Julie Brochen : Co-mettre en scène, c’est se mettre au service de l’autre sans s’oublier soi-même. Nous sommes tous les deux totalement différents dans nos esthétiques, nos façons d’être et de mettre en scène. Christian a une force d’analyse dramaturgique et de clarification incroyable, avec laquelle il est aussi exaltant de dialoguer qu’avec Florence Delay et Jacques Roubaud. Le plus intéressant est peut-être de se demander si on fait cela pour autre chose que rendre ce projet possible. La peur ensemble est saine à partager, et ça ressource d’aller travailler dans un autre lieu et avec d’autres, reposant toujours la question de la troupe. Qu’on y arrive ou pas, on l’aura tenté : comme tous les défis, on en doute en le faisant, et c’est là l’essence du projet.

Ce défi est à la fois celui de ce projet, mais aussi celui de son écriture et celui de la quête du Graal.

C. S. : Ne pas savoir si la quête aboutira fait le sens même de la quête ! Les chevaliers eux-mêmes ne savaient pas vraiment ce qu’ils cherchaient. L’idéal serait d’arriver à une représentation dantesque proposée à la scène du début à la fin. Un épisode réalisé réinterroge le précédent et les choses n’apparaîtront clairement qu’à la fin, exactement comme dans une cathédrale où le travail de chacun finit par créer une architecture cohérente.

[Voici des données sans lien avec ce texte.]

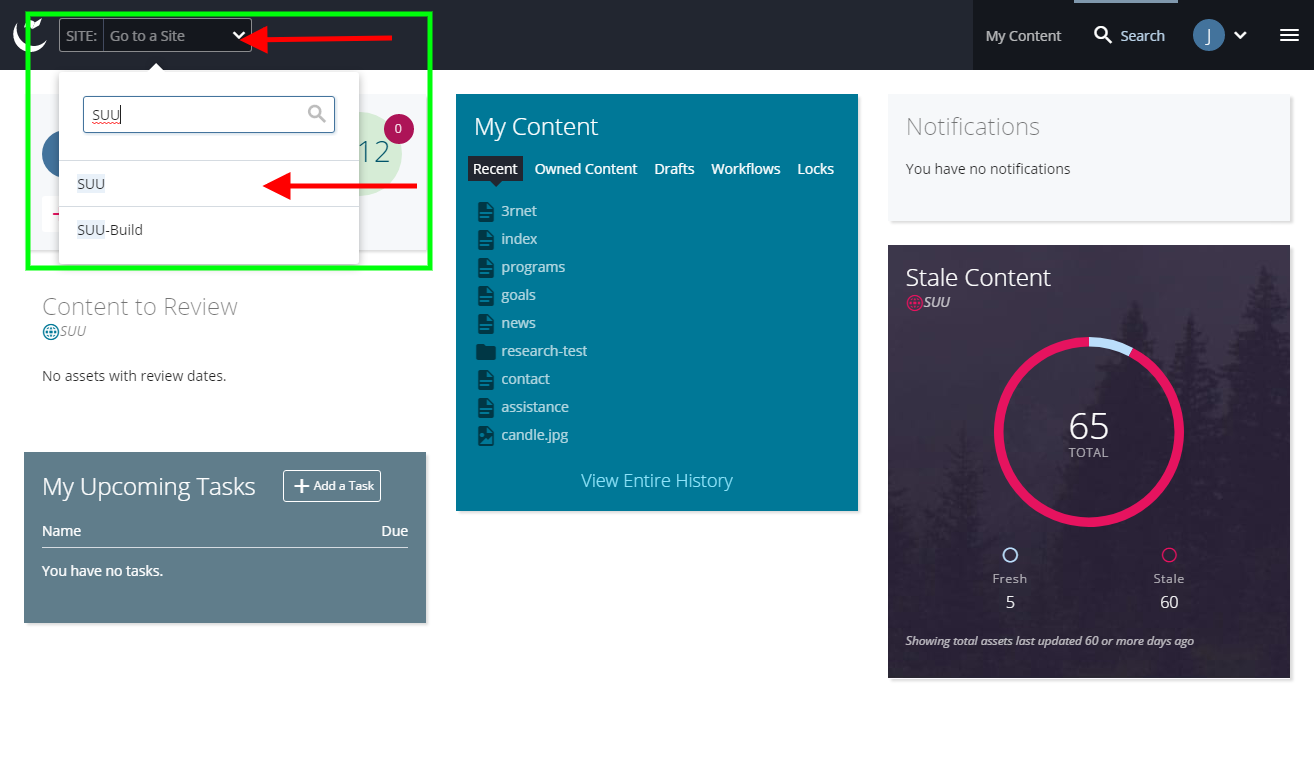Switch to the Drafts tab

pos(674,169)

J. B. : La règle du jeu, c’est qu’au final, personne ne sache qui a fait quoi…

C. S. : Quant au texte, achevé après trente ans d’élaboration, il est d’une envergure et d’une importance qu’ont peu d’œuvres théâtrales.

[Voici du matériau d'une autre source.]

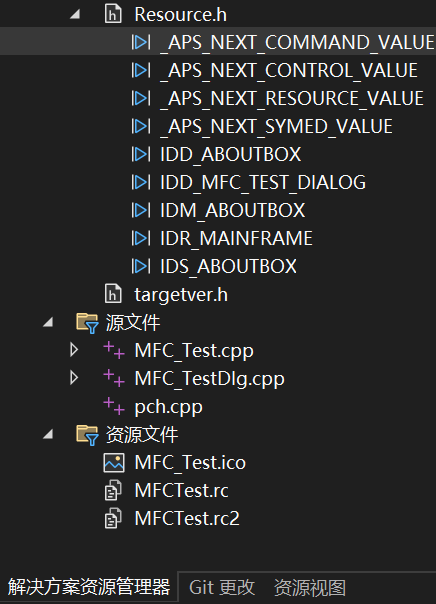Click the image icon for MFC_Test.ico
The height and width of the screenshot is (604, 436).
pos(114,463)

J. B. : Graal Théâtre est un vrai grand texte, pas seulement un jeu de mots oulipien. Il sédimente tous les Graals européens et renouvelle cette utopie, ce graal qui nous meut quand on réunit des gens de théâtre. La mise en scène, l’écriture et l’histoire racontée se retrouvent : à chaque fois, c’est un acte de foi, un pacte du récit, un engagement total.

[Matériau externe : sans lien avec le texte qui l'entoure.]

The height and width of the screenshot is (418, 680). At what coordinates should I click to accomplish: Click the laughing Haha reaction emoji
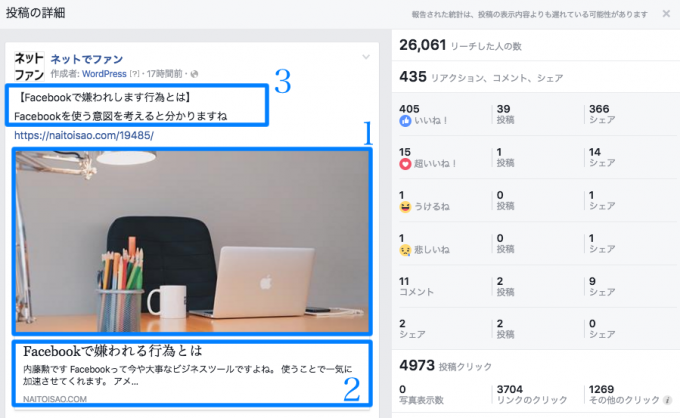tap(405, 207)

Dans quelle mesure votre projet rejoint-il le récit qu’il porte ?

J. B. : Joseph d’Arimathie arrive sur les côtes celtes avec Bron, son beau-frère, et Enygeus, sa sœur. Enygeus se retrouve dans les bras de Joseph et enfante les jumeaux Gala et Galaain. Finalement, c’est toujours la même histoire qui est racontée : celle du peuplement du monde. Comment jouer sur une scène de théâtre sans se poser cette question ? Ce qui est magnifique dans cette histoire, c’est que les seuls enfants qui ont un nom, sont les enfants adultérins. Notre faille et notre origine double nous font être humains. On est humain quand on est né d’un inceste, quand on est illégitime. Galaad, le seul digne du Graal, est un antihumain ; il pourrait être le robot du Roi et l’oiseau. Personne n’est pur, chaste et vierge, s’il est humain. L’humanité de Delay et Roubaud est une humanité vulnérable, et ce qui est beau aussi, c’est la tendresse avec laquelle ils la traitent. Nous autres continuons donc à œuvrer avec notre imperfection, et posons la question incestueuse de faire des choses ensemble.

 

Propos recueillis par Catherine Robert


Graal Théâtre – Merlin d’enchanteur, de Florence Delay et Jacques Roubaud ; mise en scène de Julie Brochen et Christian Schiaretti. Du 9 au 25 mai 2012. Du mardi au samedi à 20h ; dimanche à 16h. TNS, 1, avenue de la Marseillaise, 67000 Strasbourg. Tél : 03 88 24 88 24. Du 1er au 17 juin. Mardi, mercredi, vendredi et samedi à 20h ; dimanche à 16h. TNP, 8, place du Docteur Lazare Goujon,  69100 Villeurbanne. Tél : 04 78 03 30 00. L’intégralité du Graal Théâtre est publiée par les éditions Gallimard, 2005.